- **Extracted text**:

March 01, 2012
Area(s) of Interest:
Emergency Services Hospitals and Health Facilities Payor Issues and Reimbursement Practice Management
CPR’s “Coding Corner” focuses on coding, compliance, and documentation issues relating specifically to physician billing. This month’s tip comes from the Director of Publishing and Warehouse for the AAPC, Brad Ericson, MPC, CPC, COSC.
Both modifier 25, Significant, separately identifiable evaluation and management service by the same physician on the same day of the procedure or other service, and modifier 57, Decision for surgery apply to E/M service codes only and both allow the provider to report an E/M service separately with another procedure or service. For most—not all—payers (see below), the distinction between the two modifiers depends on the nature of other, non-E/M service(s) reported.
Which do you use when?
- Modifier 57 applies when an E/M service results in the initial decision to perform a major procedure, which usually is defined as a procedure with a 90-day global surgical period.
- Modifier 25 applies when the provider performs a significant, separately identifiable E/M service on the same date as a minor procedure/service. A minor procedure/service will have a global period of fewer than 90 days (for instance, 10 days or zero days).
The concept of “major” and “minor” procedures derives not from CPT®, but from the CMS Physician Fee Schedule Relative Value File, which assigns a global period for all CPT® and HCPCS Level II codes. CPT® (Appendix A – “Modifiers”) states only that modifier 25 applies when the significant, separately-identifiable E/M service occurs on the day of a procedure or service; whereas modifier 57 applies when an E/M service results in the “initial decision to perform the surgery.” CPT® does not, however, precisely define “procedure,” “service,” or “surgery,” or assign global days for any of these categories.
For payers other than Medicare, ask for further guidance: The “major” and “minor” procedure designations apply definitively only for Medicare and those payers who follow CMS guidelines expressly. Third-party payers often follow CMS in this regard, but may designate their own rules. For example, in defiance of CMS (and CPT®) instruction, Florida Medicaid does not recognize modifier 57 and instead calls for modifier 25 anytime an E/M service and another procedure or service are reported together. The advice I give here assumes a payer who follows CMS guideline; for other payers, inquire specifically as to the rules for applying modifiers 25 and 57 and get those specific payer instructions in writing.

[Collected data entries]
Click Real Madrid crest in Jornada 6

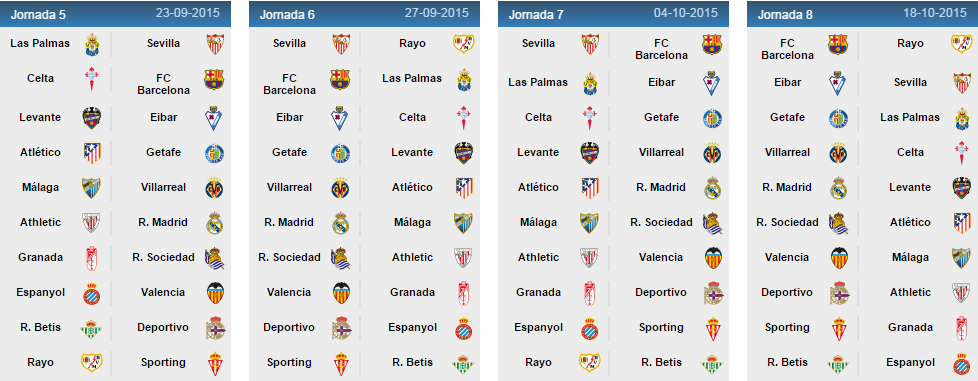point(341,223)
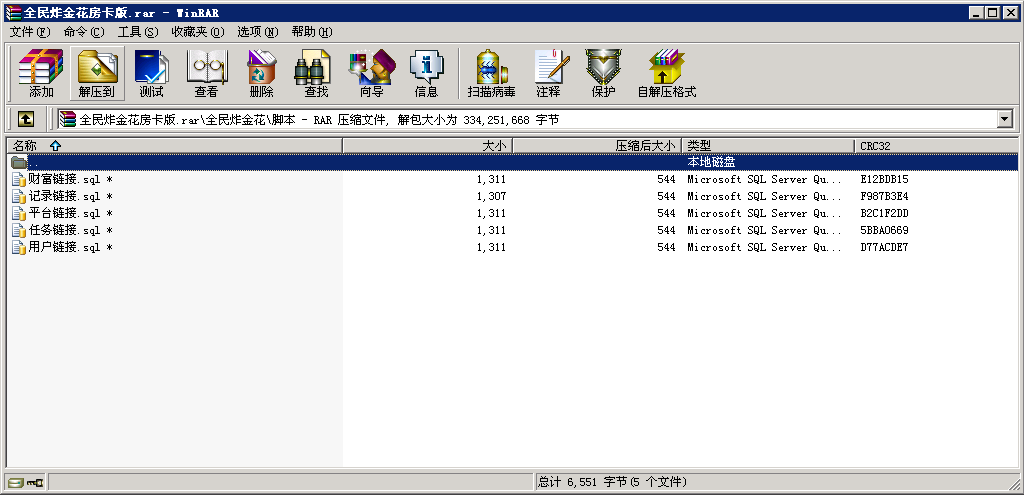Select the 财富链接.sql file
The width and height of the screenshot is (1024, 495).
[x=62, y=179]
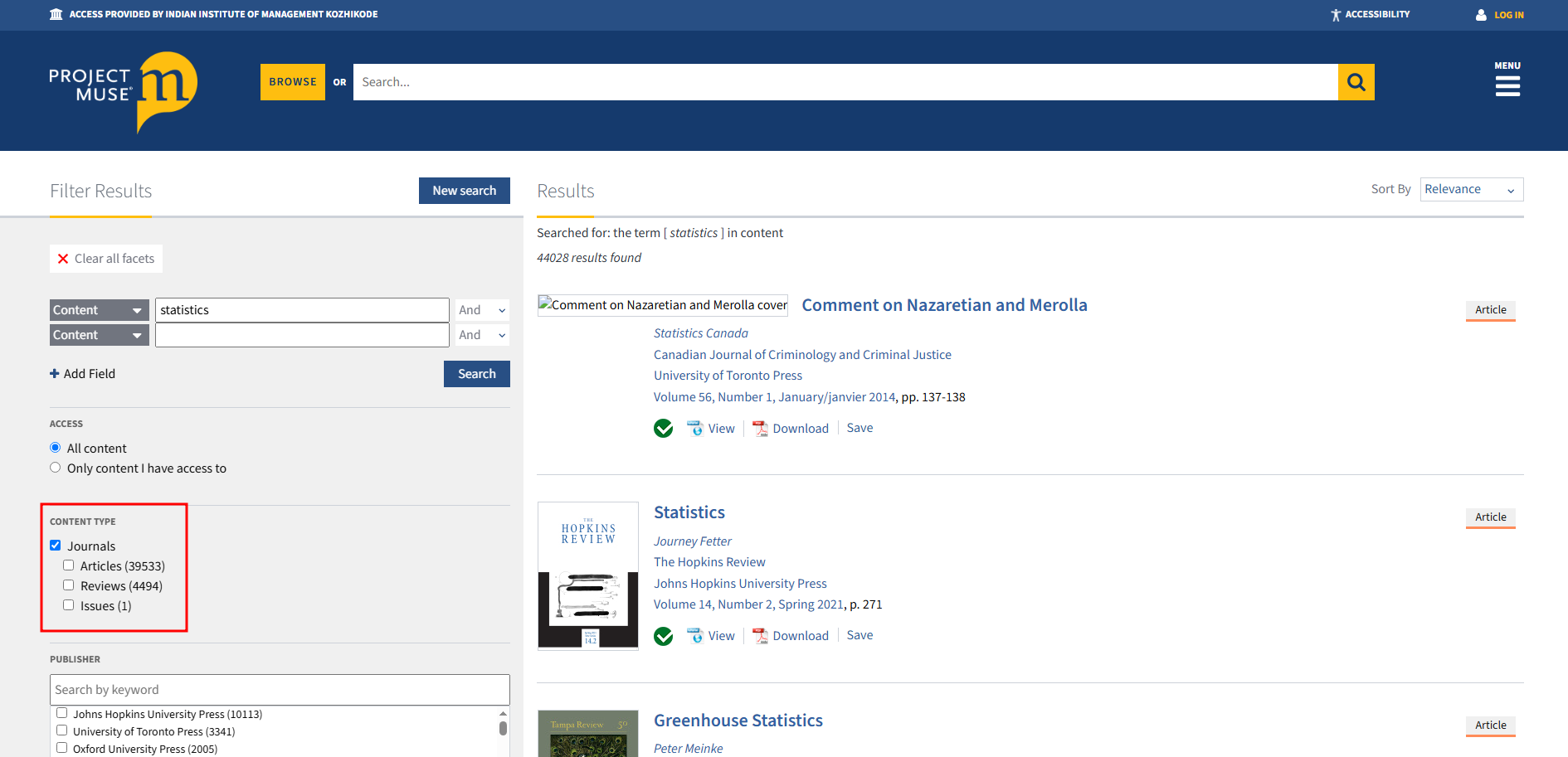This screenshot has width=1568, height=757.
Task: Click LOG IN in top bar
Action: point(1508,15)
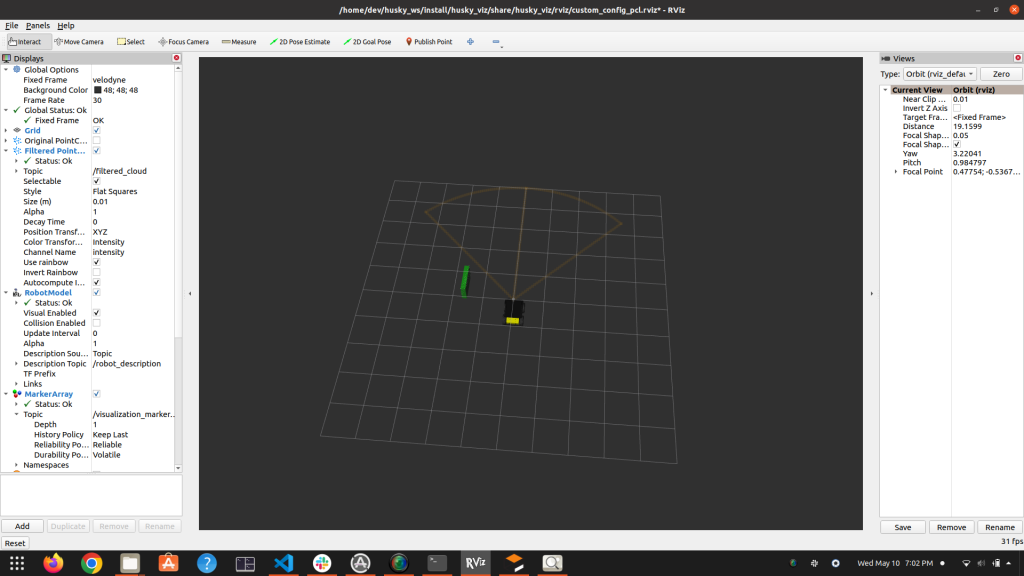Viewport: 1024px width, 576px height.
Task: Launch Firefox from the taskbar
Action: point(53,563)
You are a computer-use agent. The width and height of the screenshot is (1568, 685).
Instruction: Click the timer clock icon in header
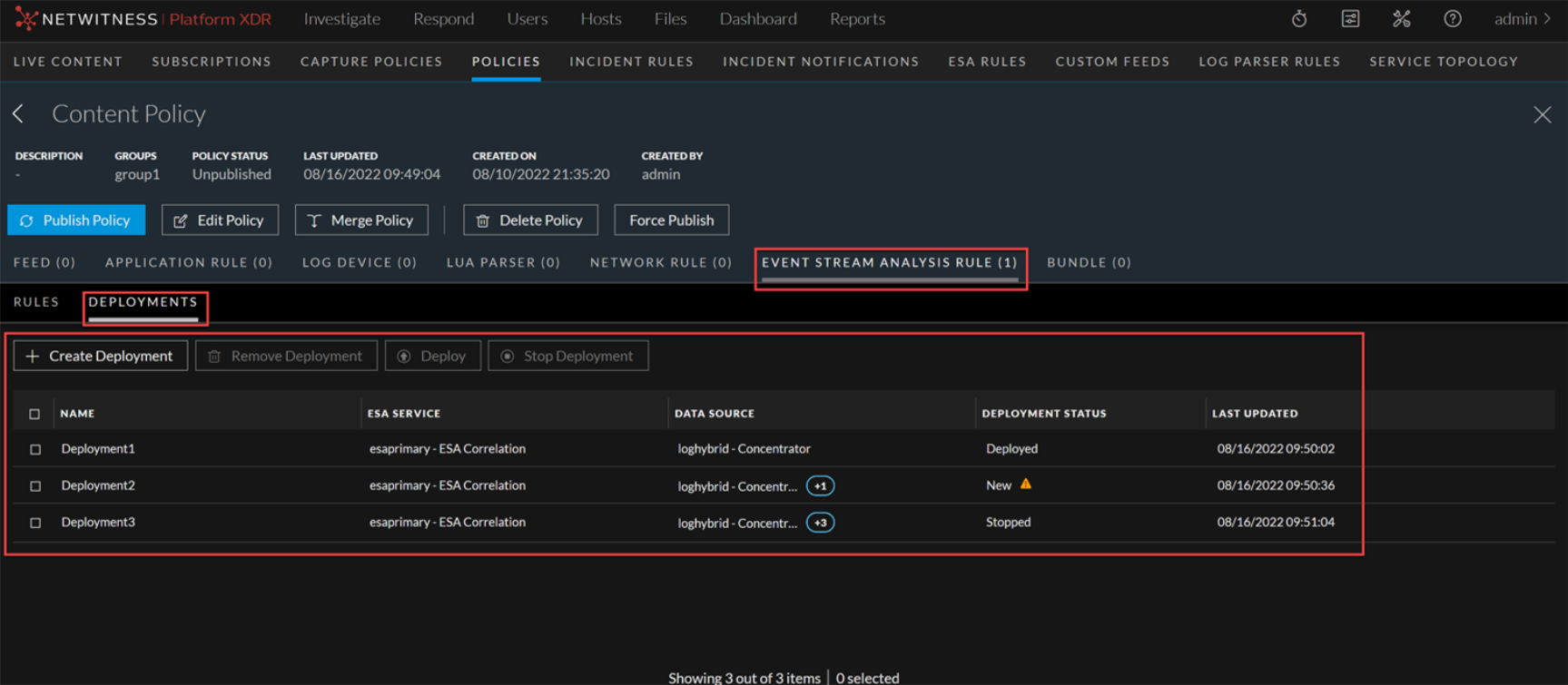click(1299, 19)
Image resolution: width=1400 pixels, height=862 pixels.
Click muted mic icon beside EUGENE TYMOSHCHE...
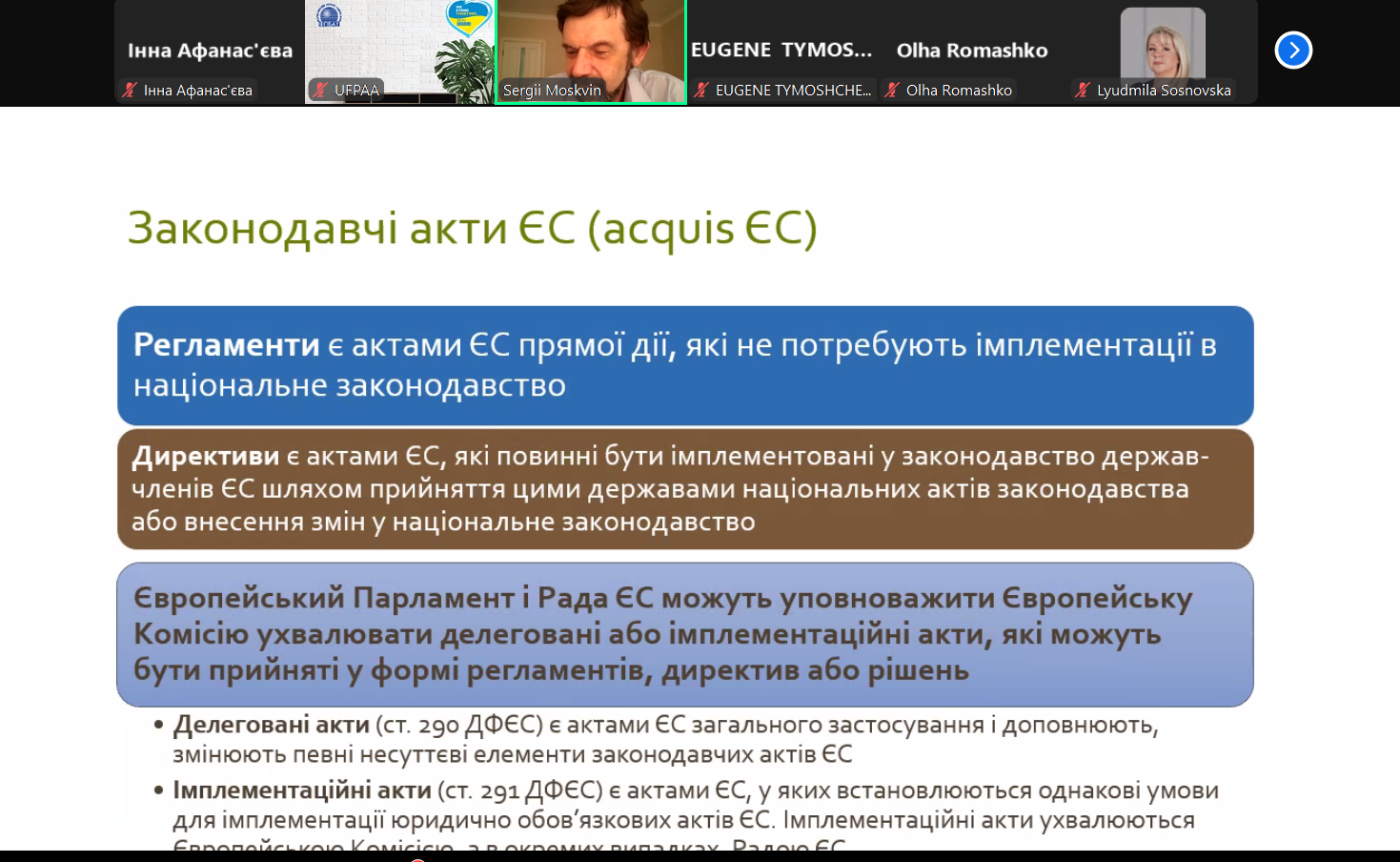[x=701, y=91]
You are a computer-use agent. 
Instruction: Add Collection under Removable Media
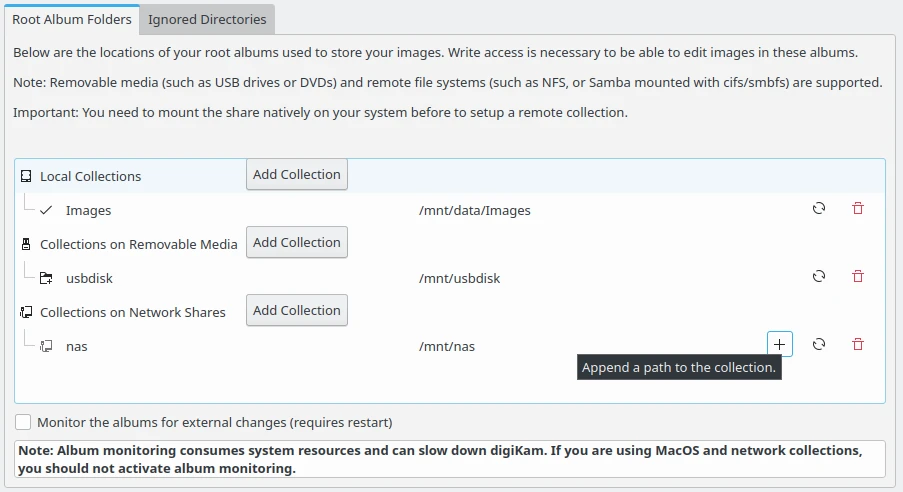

- **Assigned task A**:
Answer these from the coding tip on modifiers 25 and 57:
(i) Who provided this month's tip?
(ii) What global surgical period usually defines a major procedure?
(iii) Which payer does not recognize modifier 57?
- **Assigned task B**: Please reproduce the coding tip word for word, between "- Modifier 57" and "global surgical period.", inclusive.

- **Written response A**:
(i) Brad Ericson, MPC, CPC, COSC, Director of Publishing and Warehouse for the AAPC
(ii) A 90-day global surgical period
(iii) Florida Medicaid

- **Written response B**:
- Modifier 57 applies when an E/M service results in the initial decision to perform a major procedure, which usually is defined as a procedure with a 90-day global surgical period.